According to the minutes released on Wednesday, policymakers debated whether they might hike rates in April but “a number” of them argued that headwinds to growth would probably persist, Reuters reported.
Many members of the policy-making panel argued that they should be cautious about raising rates.
“Participants generally saw global economic and financial developments as continuing to pose risks,” according to the minutes.
Policymakers had signaled at the close of the March 15-16 meeting that they expected to raise rates twice in 2016 but the timing of the hikes still appears up in the air.
According to the minutes, many Fed members said they were concerned that the central bank had limited firepower to respond to shocks from abroad because interest rates are already so close to zero.
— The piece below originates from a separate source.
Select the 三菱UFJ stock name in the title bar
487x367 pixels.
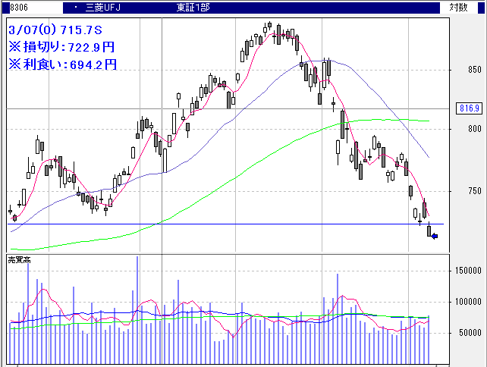tap(102, 7)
According to the minutes, several of the central bankers said elevated risks faced by the US economy meant that raising rates in April “would signal a sense of urgency they did not think appropriate.”
A small minority indicated a rate hike might be warranted when the Fed meets at the end of April. After that meeting, policymakers next convene June 14-15.
Fed chief Janet Yellen said at end-March that the central bank should “proceed cautiously” in raising rates, a view that has been recently embraced by policymakers including St. Louis Fed President James Bullard, Reuters noted.
Bullard said on Wednesday that economic data has been mixed since the March meeting, which could make it difficult for the Fed to raise rates this month.
The Fed left its target interest rate for overnight lending between banks at between 0.25 percent and 0.5 percent in March and in January after December’s hike which ended seven years of near-zero rates.